*** Record excerpts Section Begins ***

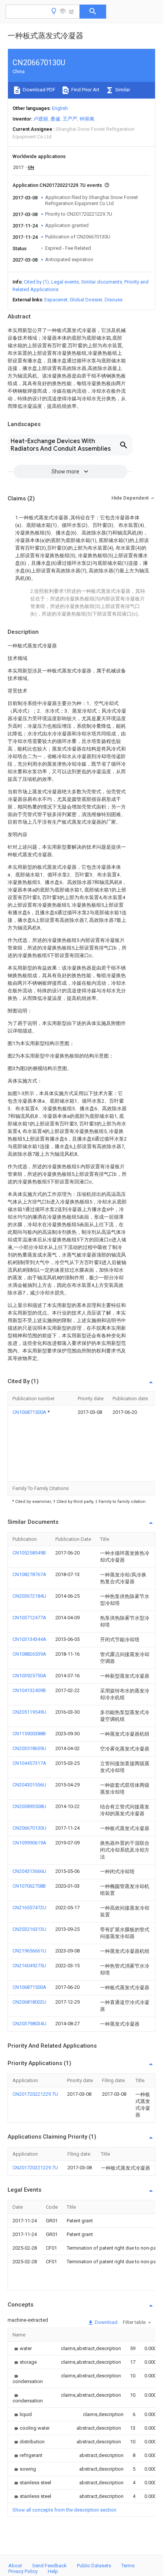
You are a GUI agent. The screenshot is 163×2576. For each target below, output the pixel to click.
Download (106, 2322)
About (15, 2565)
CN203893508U (29, 1806)
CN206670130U (29, 1828)
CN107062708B (29, 1886)
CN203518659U (29, 1748)
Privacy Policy (23, 2571)
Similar (122, 89)
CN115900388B (29, 1733)
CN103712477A (29, 1617)
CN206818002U (29, 2002)
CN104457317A (29, 1763)
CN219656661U (29, 1951)
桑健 (55, 119)
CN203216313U (29, 1929)
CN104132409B (29, 1690)
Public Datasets (94, 2565)
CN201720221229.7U (35, 2094)
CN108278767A (29, 1574)
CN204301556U (29, 1785)
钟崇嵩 (87, 119)
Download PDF (38, 89)
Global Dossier (86, 299)
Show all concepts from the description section (64, 2510)
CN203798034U (29, 2023)
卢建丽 (40, 119)
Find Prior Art (84, 89)
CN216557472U (29, 1907)
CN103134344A (29, 1639)
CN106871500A (30, 1412)
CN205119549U (29, 1712)
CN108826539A (29, 1654)
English (60, 108)
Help (53, 2571)
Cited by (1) (36, 282)
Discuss (113, 299)
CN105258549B (29, 1553)
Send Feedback (49, 2565)
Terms (128, 2565)
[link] (22, 2348)
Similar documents (101, 282)
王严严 (70, 119)
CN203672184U (29, 1596)
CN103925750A (29, 1675)
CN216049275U (29, 1965)
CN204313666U (29, 1871)
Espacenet (55, 299)
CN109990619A (29, 1843)
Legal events (65, 282)
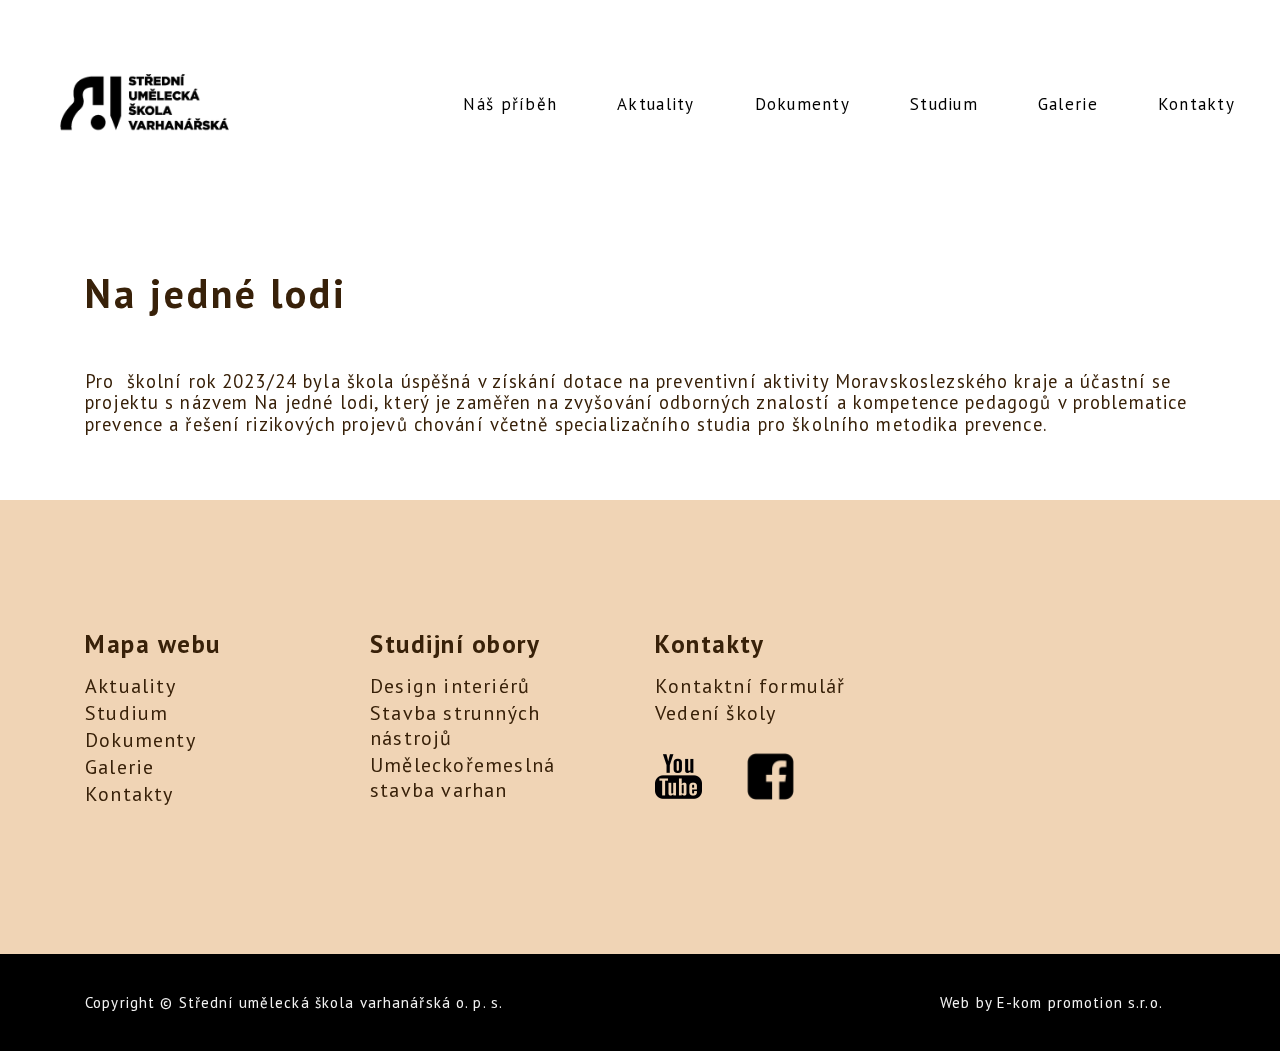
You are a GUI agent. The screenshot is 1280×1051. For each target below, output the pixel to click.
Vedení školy (715, 713)
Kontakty (1196, 104)
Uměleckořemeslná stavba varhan (462, 777)
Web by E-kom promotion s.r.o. (1051, 1002)
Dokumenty (802, 104)
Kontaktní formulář (750, 686)
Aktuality (655, 104)
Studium (944, 104)
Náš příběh (510, 104)
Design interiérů (450, 686)
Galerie (1068, 104)
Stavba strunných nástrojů (455, 725)
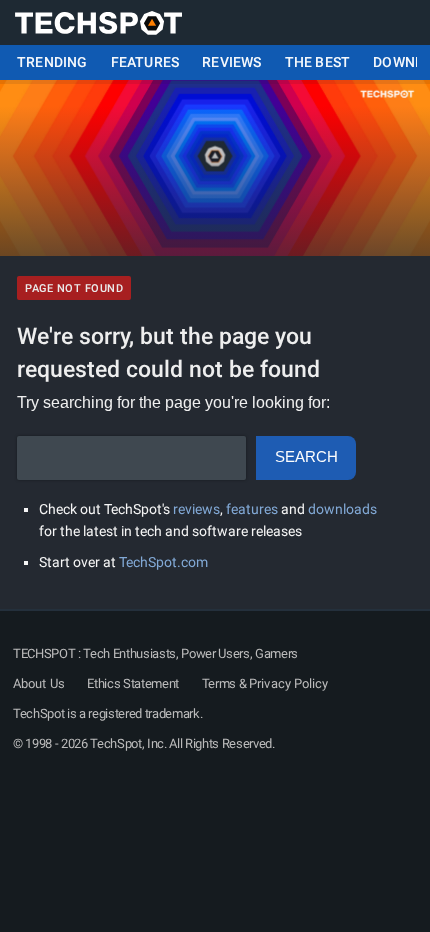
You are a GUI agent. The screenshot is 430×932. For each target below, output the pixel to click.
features (252, 509)
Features (145, 62)
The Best (318, 62)
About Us (39, 683)
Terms (219, 683)
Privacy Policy (288, 683)
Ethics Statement (133, 683)
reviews (196, 509)
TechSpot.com (163, 562)
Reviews (231, 62)
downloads (342, 509)
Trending (52, 62)
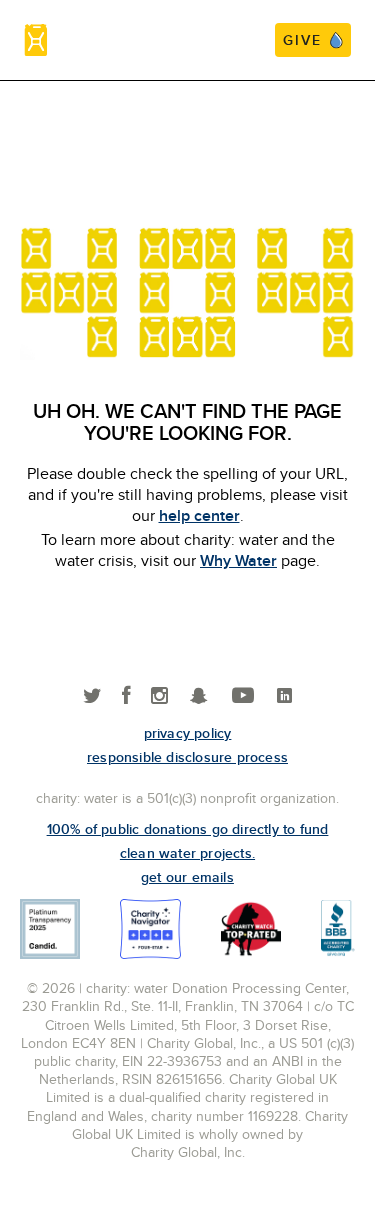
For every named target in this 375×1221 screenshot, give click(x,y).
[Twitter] (92, 696)
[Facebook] (126, 696)
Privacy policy (188, 733)
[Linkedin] (284, 696)
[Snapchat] (198, 696)
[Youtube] (243, 696)
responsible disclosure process (187, 757)
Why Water (238, 560)
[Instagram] (159, 696)
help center (199, 515)
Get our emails (187, 877)
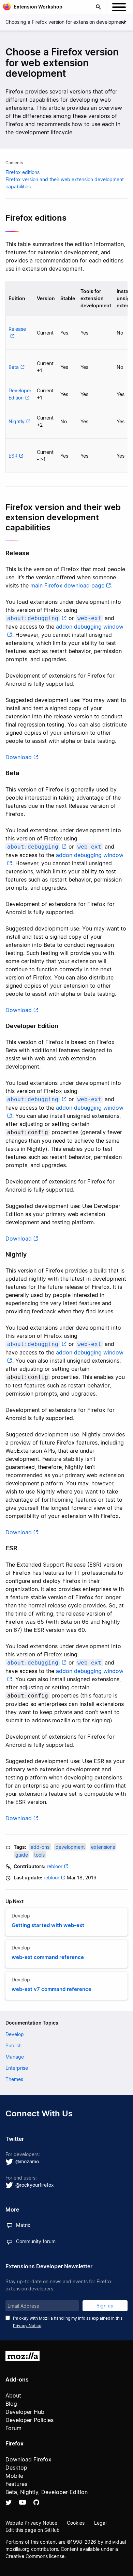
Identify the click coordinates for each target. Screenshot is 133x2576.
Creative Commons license (34, 2556)
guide (21, 1855)
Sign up (105, 2305)
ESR (13, 456)
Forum (13, 2428)
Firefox (14, 2443)
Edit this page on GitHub (32, 2530)
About (13, 2395)
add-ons (40, 1847)
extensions (103, 1847)
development (70, 1847)
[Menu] (119, 8)
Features (16, 2483)
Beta (14, 367)
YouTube (22, 2502)
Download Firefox (28, 2459)
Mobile (14, 2475)
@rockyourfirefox (34, 2185)
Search (99, 7)
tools (39, 1855)
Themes (14, 2079)
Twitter (8, 2502)
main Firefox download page (67, 585)
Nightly (17, 421)
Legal (100, 2523)
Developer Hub (24, 2411)
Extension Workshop (38, 7)
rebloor (54, 1866)
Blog (11, 2403)
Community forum (36, 2241)
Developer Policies (29, 2420)
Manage (14, 2057)
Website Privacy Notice (31, 2523)
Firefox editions (22, 172)
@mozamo (27, 2161)
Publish (13, 2045)
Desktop (16, 2467)
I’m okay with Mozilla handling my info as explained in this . (67, 2322)
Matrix (23, 2225)
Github (36, 2502)
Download (18, 757)
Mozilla (22, 2356)
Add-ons (17, 2379)
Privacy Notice (27, 2325)
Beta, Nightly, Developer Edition (46, 2492)
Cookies (76, 2523)
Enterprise (16, 2068)
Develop (14, 2034)
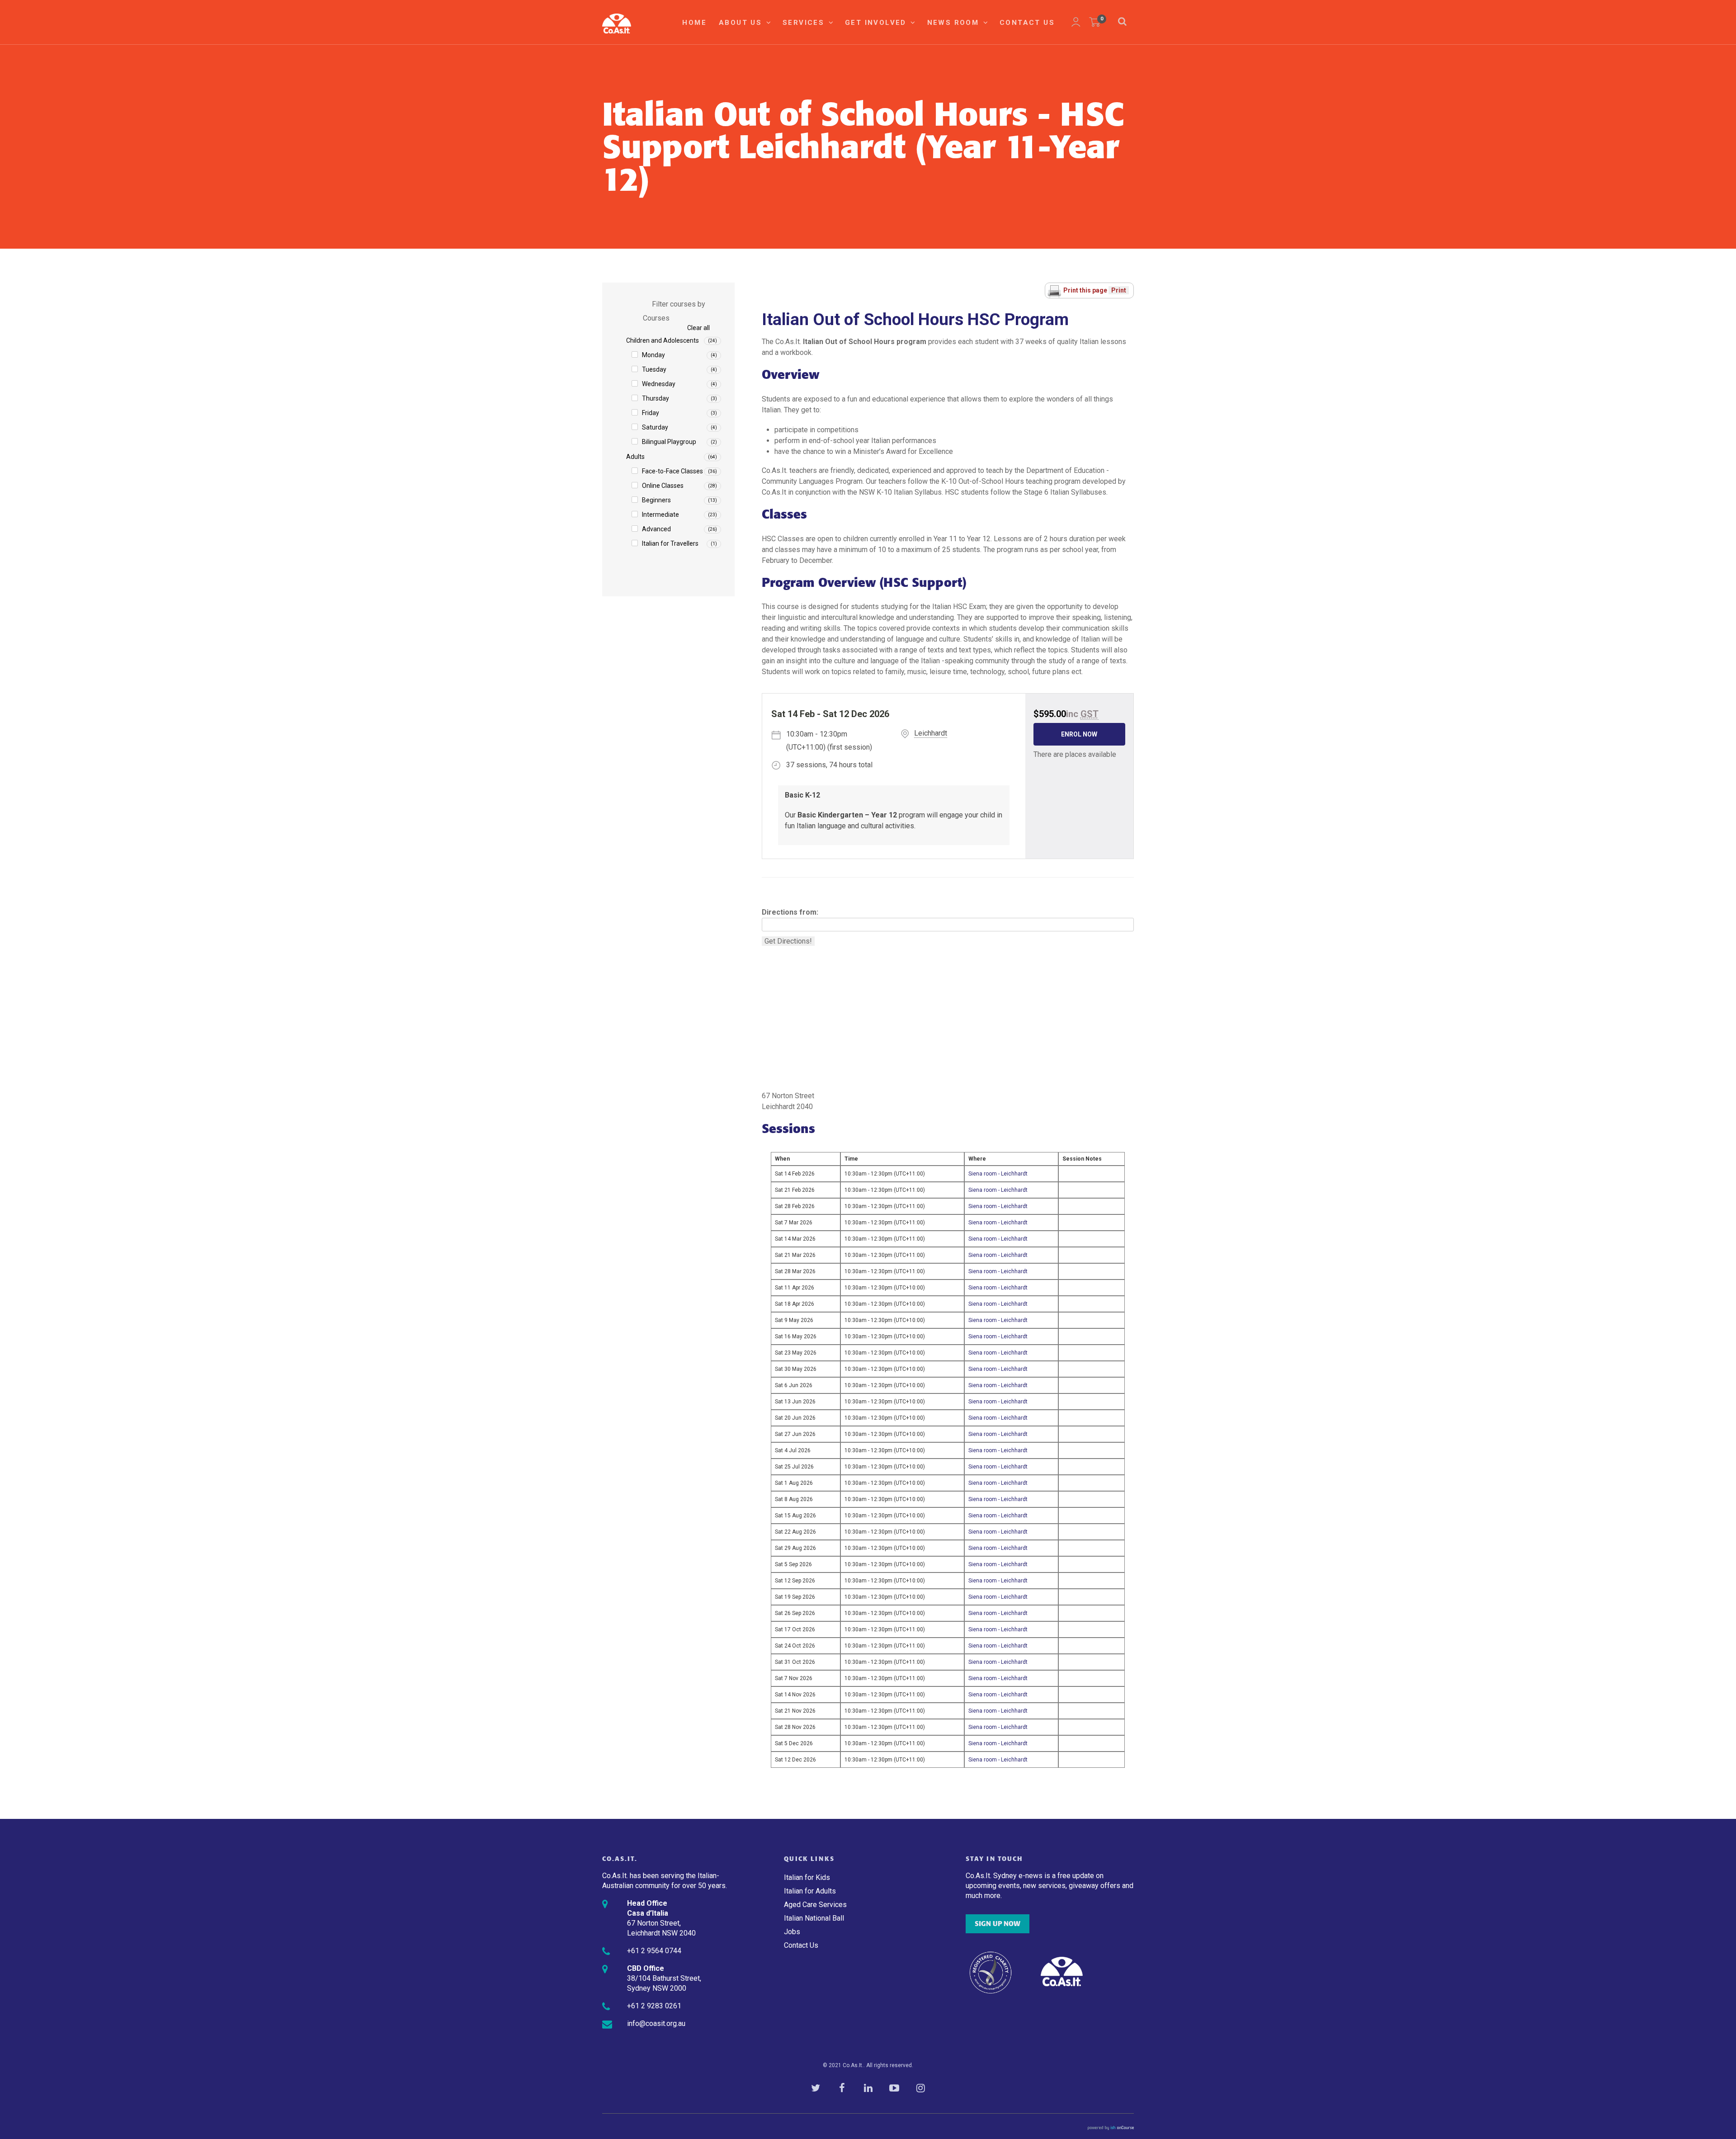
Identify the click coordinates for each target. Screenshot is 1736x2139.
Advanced (656, 529)
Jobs (792, 1931)
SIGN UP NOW (997, 1923)
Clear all (698, 327)
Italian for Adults (810, 1891)
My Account (1075, 22)
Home (694, 23)
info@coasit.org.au (656, 2023)
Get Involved (877, 23)
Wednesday (658, 383)
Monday (653, 355)
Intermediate (660, 514)
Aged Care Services (815, 1904)
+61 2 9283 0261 (654, 2006)
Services (805, 23)
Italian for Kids (807, 1877)
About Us (742, 23)
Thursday (655, 398)
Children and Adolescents (662, 340)
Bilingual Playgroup (669, 441)
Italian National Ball (814, 1918)
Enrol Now (1079, 734)
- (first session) (829, 740)
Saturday (655, 427)
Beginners (656, 500)
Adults (635, 456)
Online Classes (663, 485)
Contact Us (1027, 23)
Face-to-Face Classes (672, 471)
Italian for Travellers (670, 543)
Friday (650, 412)
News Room (954, 23)
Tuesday (654, 369)
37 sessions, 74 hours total (829, 764)
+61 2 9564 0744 (654, 1950)
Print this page (1086, 290)
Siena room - (998, 1174)
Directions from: (790, 912)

*** Record excerpts Section Ends ***

Transcribe, from the records above, the first line and every line after it up to and including the line with "CN115900388B (29, 1733)"; omit pictures.

- _Exercise output_:
You are a GUI agent. The screenshot is 163×2576. For each target below, output the pixel to click.
Download (106, 2322)
About (15, 2565)
CN203893508U (29, 1806)
CN206670130U (29, 1828)
CN107062708B (29, 1886)
CN203518659U (29, 1748)
Privacy Policy (23, 2571)
Similar (122, 89)
CN115900388B (29, 1733)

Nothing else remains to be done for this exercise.